As someone who regularly writes about and researches Historically Black Colleges and Universities (HBCUs), I noticed that quite a few HBCUs were on the Washington Monthly's ranking of "crappy" schools. These include St. Augustine's University (North Carolina), Clark Atlanta University (Georgia), Shaw University (North Caroline), Arkansas Baptist College (Arkansas), Virginia Union University (Virginia), Benedict College (South Carolina), Central State University (Ohio), Mississippi Valley State University (Mississippi), Miles College (Alabama), Paine College (Georgia), Livingstone College (North Carolina), Bethune-Cookman University (Florida), Florida Memorial University (Florida) and Bennett College for Women (North Carolina).

Although some of these HBCUs are struggling and have been for years, others are not. To its credit, the Washington Monthly does acknowledge the unique and historic contributions that HBCUs make in society. However, without considering student characteristics — meaning the value that HBCUs must add to many of their students to make up for societal inequities and poor education at the K-12 level – these rankings are not fair or accurate. And, these rankings and the Washington Monthly itself point to the looming problem that most of the HBCUs noted above will face in the near future under the new federal college ranking system if that system does not account for student characteristics. It appears that the Department of Education is taking student characteristics seriously, but the Washington Monthly rankings provide more evidence that this is essential for giving students an accurate view of their chances for success at particular institutions.

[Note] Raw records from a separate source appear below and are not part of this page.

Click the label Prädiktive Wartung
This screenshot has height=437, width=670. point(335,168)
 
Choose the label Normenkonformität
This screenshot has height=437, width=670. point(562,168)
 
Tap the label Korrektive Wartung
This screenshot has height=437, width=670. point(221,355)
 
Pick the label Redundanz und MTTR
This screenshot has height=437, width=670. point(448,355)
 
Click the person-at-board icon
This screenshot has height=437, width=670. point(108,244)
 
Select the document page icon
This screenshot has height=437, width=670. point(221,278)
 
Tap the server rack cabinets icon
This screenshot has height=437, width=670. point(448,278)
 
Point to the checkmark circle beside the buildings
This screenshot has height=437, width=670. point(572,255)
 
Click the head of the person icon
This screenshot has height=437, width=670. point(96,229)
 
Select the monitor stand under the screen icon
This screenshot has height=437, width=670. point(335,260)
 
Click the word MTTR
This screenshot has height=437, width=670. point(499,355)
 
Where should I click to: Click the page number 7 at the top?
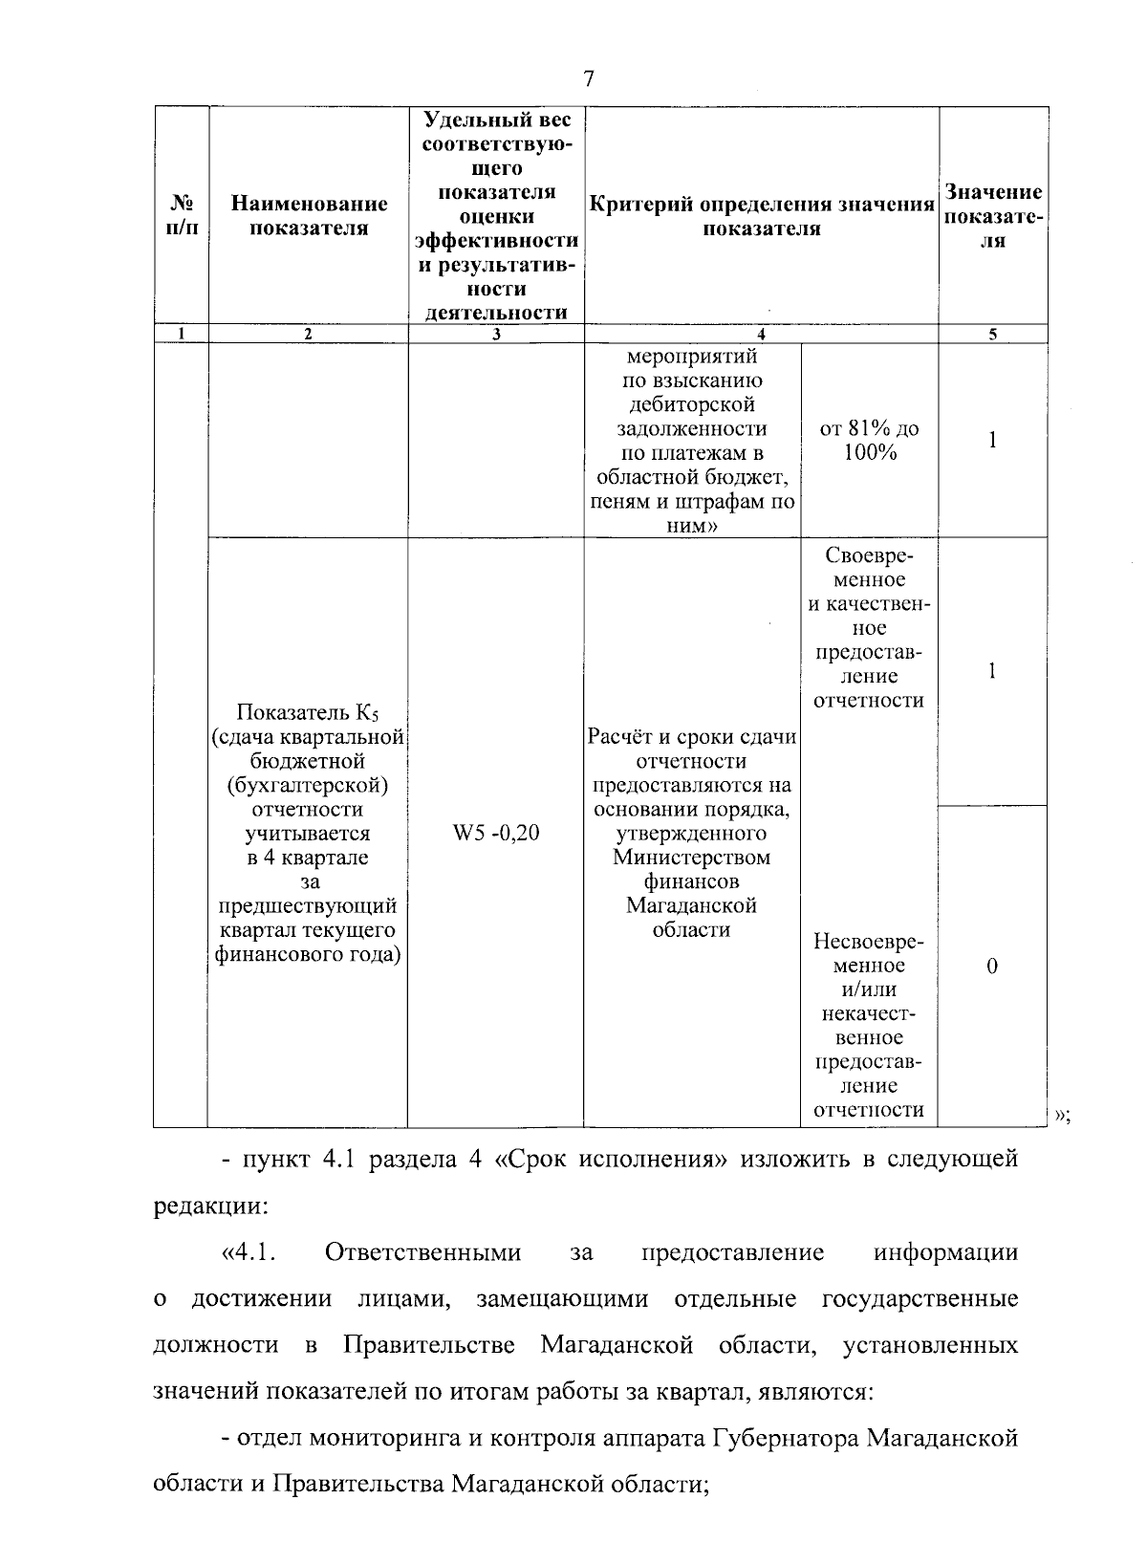click(x=588, y=78)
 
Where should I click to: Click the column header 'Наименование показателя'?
click(x=309, y=215)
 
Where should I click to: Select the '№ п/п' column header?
click(x=182, y=217)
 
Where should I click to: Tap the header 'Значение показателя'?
click(x=993, y=217)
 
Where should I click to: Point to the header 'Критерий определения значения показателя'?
click(x=761, y=217)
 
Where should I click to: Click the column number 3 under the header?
click(x=495, y=334)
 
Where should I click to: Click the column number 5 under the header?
click(x=992, y=334)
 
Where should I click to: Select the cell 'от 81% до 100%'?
click(x=870, y=441)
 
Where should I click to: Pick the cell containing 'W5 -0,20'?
click(x=495, y=834)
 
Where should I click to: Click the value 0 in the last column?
click(x=992, y=967)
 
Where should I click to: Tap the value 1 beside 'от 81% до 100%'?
click(x=992, y=441)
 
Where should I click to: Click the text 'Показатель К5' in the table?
click(x=308, y=713)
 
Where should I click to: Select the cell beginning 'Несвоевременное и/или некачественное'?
click(x=869, y=1025)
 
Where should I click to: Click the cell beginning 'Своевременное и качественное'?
click(x=869, y=628)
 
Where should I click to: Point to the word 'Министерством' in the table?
click(x=691, y=858)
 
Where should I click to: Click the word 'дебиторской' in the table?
click(x=691, y=405)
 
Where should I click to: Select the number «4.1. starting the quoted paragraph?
click(x=249, y=1252)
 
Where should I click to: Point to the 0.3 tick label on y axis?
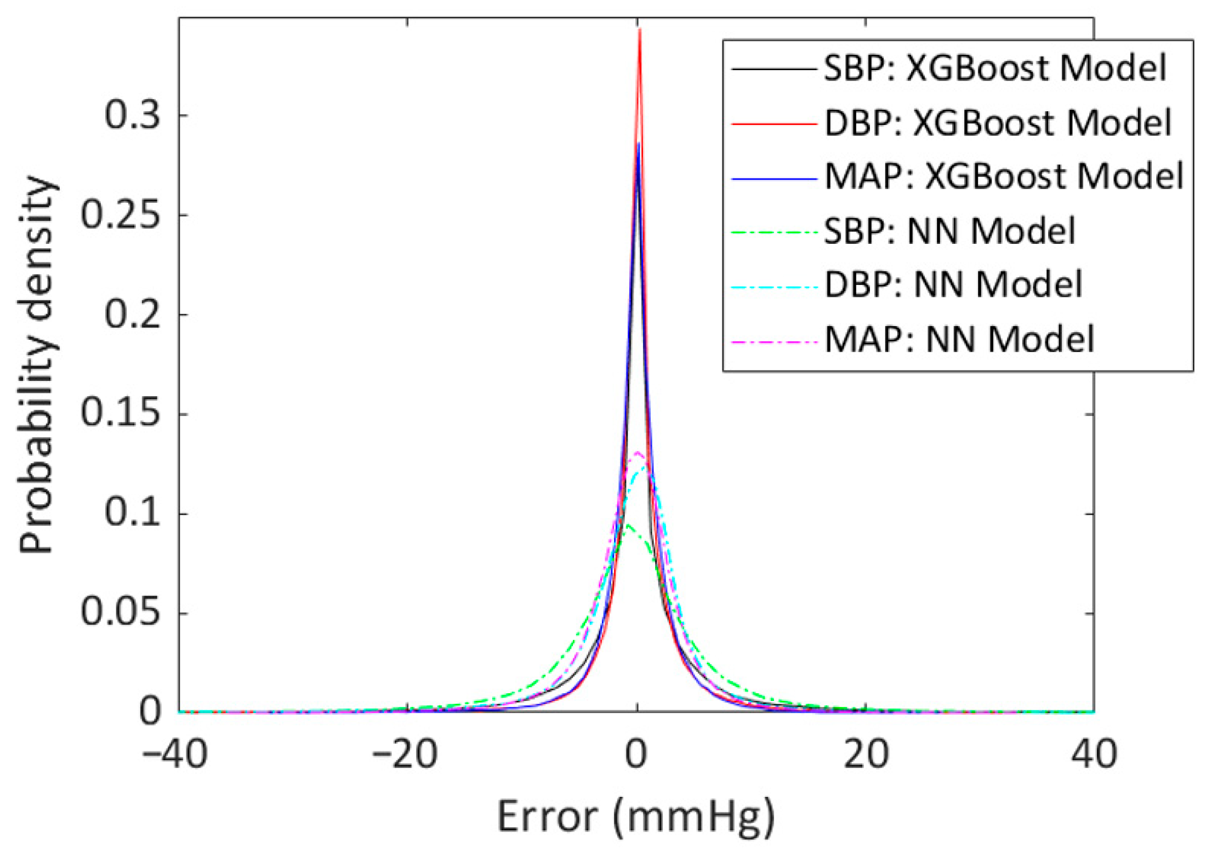(133, 116)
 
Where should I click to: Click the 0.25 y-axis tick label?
(121, 215)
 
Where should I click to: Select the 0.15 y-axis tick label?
(121, 413)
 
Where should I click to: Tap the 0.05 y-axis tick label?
(121, 612)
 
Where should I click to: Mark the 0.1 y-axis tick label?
(133, 514)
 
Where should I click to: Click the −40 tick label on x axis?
(174, 755)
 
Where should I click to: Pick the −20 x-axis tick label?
(405, 755)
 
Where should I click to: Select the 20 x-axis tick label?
(866, 755)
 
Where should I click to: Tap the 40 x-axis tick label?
(1094, 755)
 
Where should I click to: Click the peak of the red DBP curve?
(640, 30)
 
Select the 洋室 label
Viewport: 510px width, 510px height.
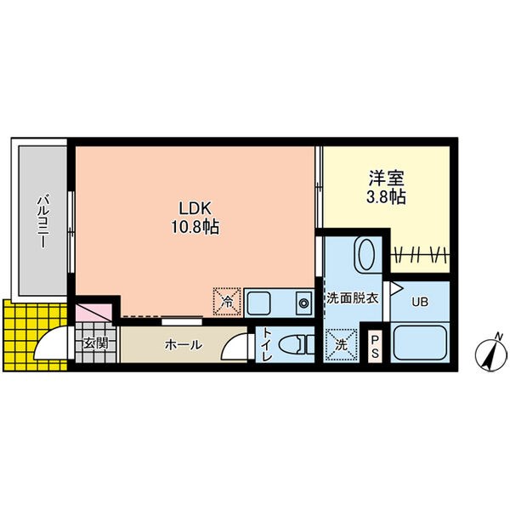tap(385, 180)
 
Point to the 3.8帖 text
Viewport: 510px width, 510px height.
tap(385, 198)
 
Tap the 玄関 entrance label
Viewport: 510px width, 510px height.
tap(95, 344)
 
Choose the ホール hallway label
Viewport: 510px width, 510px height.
tap(183, 345)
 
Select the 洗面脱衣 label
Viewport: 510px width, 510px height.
tap(352, 299)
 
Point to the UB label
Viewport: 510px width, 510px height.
tap(420, 300)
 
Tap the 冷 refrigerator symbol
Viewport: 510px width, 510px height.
tap(227, 300)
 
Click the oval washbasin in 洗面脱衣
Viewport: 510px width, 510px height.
tap(365, 255)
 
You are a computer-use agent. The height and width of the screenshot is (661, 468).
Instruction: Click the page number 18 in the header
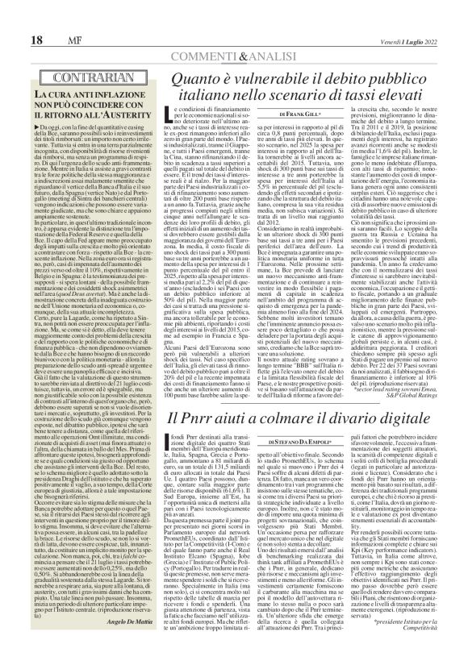[14, 17]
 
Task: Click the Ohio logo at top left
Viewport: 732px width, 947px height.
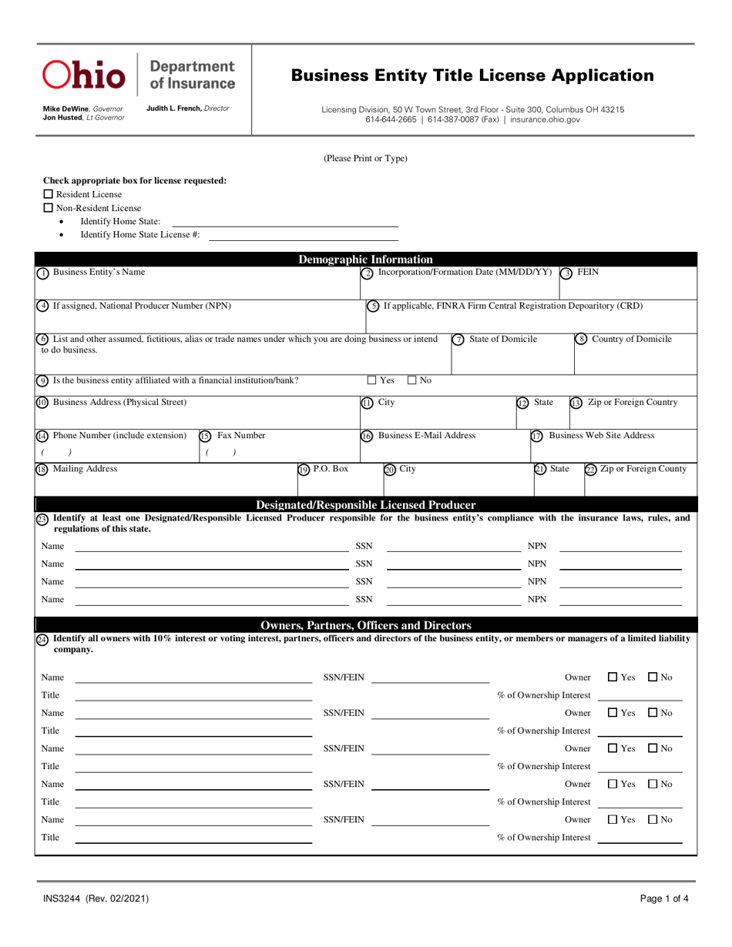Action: (84, 75)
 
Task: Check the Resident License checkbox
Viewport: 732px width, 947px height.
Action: (48, 194)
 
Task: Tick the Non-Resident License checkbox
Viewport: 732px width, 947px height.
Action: (48, 208)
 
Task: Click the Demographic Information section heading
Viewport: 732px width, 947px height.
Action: (365, 259)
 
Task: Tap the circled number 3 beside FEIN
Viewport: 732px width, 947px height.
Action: (566, 273)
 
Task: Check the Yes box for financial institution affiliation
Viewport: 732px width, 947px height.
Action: (371, 380)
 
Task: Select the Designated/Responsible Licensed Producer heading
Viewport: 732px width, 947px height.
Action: (365, 505)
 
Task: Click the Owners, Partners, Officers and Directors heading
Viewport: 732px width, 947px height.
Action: (365, 625)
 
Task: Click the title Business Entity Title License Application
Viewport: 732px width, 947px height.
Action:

By coming to the defense of HBCUs, I am not excusing low graduation rates nor the practice of allowing students to take on too much debt. All colleges and universities have to work to keep tuition costs reasonable, increase graduation rates and reduce student debt. However, we have to stop comparing colleges that serve students that represent the majority of the nation to colleges that serve only a small percentage of the nation's students.

At the Penn Center for Minority Serving Institutions, we recently issued an alternative college scorecard for the Obama administration to consider as it considers its federal ranking system. We hope that other entities that rank colleges and universities will also consider student inputs as well as institutional outputs when producing college rankings (especially those based on graduation rates). To do otherwise is to fail to provide accurate information to the nation's students.

Gasman is professor of higher education at the University of Pennsylvania and director of the Penn Center for Minority Serving Institutions.